So, I'll start from the beginning.

It was April 29, 2017, and I was watching my school's performance of "The Seussical." In my opinion, it was well worth the five dollars I paid to get in. And I happened to be lucky enough to have been invited to sit next to - don't tell anyone - two of the girls I really, really, like. And then between acts, that idiot John tried to convince me that the moon landing was faked and that the Earth was flat. I replied as only a nerd could, trying to be reasonable but at the same time funny (hey, remember who I'm sitting next to!). So eventually, I said "I agree with you. The Earth is not a sphere." And he said something like "Finally, you see the truth! The Earth is fla-" and then I interrupted with "The Earth is in oblate spheroid, not a sphere nor a plane. I'm willing to bet ten bucks you don't even know what that means." (Yes! Giggles from Andrea and Winter!) And then he said something like "Well, if the Earth is round and there are more planets out there, which I doubt, then where are the aliens?" And then I was like "Either they haven't found us yet, or they are ignoring us. How do we know they won't show up in the next ten seconds?" And then he went "Because they haven't already!" (What an idiot. Poor kid.) "No aliens are going to show up in the next ten seconds, nor the next ten million years because the Earth is flat!"

And then guess what happened two seconds later? The aliens showed up.

Or, rather, they teleported everyone on Earth to their planet, which they call "Kerbin." We all panicked for a few seconds before gigantic holograms appeared. The holograms were of a strange alien person called "Jebediah Kerman" (who is now sitting a few feet away from me). He began a speech.

"People of Earth, my name is Jebediah Kerman. I am what you call an alien, and this is your Final Warning. I come from planet Kerbin, a small, super-dense planet on the other side of your galaxy. You are, in fact, currently standing upon Planet Kerbin." There was a pause as a ton of people looked down at their feet. "You are probably wondering what just happened. I, unfortunately, do not have the clearance to tell you exactly what has happened. I can tell you this: You are on planet Kerbin. All seven and a half billion of you. And the only way you can get home is to complete the test we have set before you. I ask that you will be kind to the planet you are on. You will be treated well by the inhabitants, the Kerbals, provided you treat them well. You will stay in the cities we have built for you. You should note that while you stay here, you will not age. When you complete the test, you will be sent back to your home planet. I am not allowed to disclose what will happen if you fail. Get settled in. I will present the details of the test to you in an hour."

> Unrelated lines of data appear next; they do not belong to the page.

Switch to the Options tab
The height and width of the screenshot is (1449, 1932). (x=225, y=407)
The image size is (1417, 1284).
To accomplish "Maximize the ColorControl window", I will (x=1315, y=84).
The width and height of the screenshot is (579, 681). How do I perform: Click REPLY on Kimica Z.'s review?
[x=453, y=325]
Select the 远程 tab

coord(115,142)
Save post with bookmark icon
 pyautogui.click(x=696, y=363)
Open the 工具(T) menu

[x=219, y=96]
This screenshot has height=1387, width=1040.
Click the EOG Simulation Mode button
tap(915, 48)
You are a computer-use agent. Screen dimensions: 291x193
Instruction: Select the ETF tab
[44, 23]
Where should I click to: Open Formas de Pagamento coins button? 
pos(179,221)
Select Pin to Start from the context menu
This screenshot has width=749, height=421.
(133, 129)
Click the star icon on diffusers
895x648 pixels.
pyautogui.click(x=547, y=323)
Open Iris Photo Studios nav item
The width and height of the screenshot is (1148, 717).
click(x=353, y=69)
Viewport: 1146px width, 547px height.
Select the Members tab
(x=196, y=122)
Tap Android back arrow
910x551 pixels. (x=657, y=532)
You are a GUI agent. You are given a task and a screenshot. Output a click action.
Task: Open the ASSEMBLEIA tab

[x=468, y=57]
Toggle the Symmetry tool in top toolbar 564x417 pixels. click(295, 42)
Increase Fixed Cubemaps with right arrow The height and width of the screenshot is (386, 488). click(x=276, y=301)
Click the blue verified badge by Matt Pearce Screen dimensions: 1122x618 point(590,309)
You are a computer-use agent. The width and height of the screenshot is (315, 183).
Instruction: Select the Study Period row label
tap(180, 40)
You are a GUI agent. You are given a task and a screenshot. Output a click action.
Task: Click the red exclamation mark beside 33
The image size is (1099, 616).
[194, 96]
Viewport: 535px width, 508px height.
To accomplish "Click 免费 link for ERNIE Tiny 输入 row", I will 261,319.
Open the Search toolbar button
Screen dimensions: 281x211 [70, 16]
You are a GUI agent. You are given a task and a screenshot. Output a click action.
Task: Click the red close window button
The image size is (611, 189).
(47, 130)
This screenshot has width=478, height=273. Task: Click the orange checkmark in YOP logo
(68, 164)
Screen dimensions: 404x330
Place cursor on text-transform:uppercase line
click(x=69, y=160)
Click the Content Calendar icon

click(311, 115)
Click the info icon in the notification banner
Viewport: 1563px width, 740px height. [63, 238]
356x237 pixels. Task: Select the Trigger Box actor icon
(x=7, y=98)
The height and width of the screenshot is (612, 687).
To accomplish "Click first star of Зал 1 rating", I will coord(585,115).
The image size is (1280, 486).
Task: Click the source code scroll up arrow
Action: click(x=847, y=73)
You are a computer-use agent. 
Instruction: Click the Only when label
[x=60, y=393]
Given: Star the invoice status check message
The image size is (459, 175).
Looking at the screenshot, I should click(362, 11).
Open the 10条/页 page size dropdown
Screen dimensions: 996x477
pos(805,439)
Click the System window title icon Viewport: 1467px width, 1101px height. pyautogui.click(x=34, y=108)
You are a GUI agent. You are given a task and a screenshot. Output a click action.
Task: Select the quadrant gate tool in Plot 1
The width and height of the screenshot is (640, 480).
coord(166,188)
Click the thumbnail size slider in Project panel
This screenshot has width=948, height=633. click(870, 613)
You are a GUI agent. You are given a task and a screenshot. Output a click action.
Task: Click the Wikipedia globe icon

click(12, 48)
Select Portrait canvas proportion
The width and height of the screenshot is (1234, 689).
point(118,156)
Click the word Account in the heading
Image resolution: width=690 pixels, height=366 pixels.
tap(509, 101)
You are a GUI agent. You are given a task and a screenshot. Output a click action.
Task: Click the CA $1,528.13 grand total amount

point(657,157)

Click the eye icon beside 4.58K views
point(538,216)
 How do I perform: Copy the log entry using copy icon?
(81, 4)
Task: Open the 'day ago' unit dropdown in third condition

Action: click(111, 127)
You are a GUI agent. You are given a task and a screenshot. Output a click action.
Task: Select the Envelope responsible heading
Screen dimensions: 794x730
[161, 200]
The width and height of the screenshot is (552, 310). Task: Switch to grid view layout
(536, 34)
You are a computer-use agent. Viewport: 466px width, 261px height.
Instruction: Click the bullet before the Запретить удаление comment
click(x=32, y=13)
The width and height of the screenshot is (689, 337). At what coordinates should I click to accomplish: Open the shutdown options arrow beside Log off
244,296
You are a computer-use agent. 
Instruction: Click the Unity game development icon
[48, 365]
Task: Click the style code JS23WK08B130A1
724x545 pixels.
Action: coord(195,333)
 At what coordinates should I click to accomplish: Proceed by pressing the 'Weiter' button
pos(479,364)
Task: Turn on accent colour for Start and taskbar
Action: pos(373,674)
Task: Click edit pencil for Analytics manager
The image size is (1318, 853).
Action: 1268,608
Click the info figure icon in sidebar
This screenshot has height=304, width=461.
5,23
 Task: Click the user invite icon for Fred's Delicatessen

At that, the holograms vanished. That hour was a bit of a blur for me, but I can tell you that there was a whole lot of fighting. Eventually, most of the people realized that they should stop. A few of them tried to convince the fighters that we were reflecting badly upon the human race. However, it was a bit hard to communicate, as all of the people from all of the different countries appeared to have been mixed up. For example, a Chinese person (I think he was Chinese, at least) spent a good deal of that hour trying to argue with me. It didn't work. Wait, how did we all understand the hologram? Was it some sort of universal translator?

About 45 minutes in, I decided to actually pay attention to my surroundings. We were standing inside a giant circular enclosure ringed by a cylinder of skyscrapers. I'd imagine that there had to have been dozens more of these cities - they were huge, yet they were nowhere big enough to hold seven billion people. It was about then that I realized I was alone. I hadn't seen a single person I knew. None of the people in the theater. No parents. No teachers. No sister. No - no Andrea, or Winter. Not even John.

Eventually, I ended up in an apartment in one of the skyscrapers. I don't know how I got there, but shortly after that, the holograms turned back on.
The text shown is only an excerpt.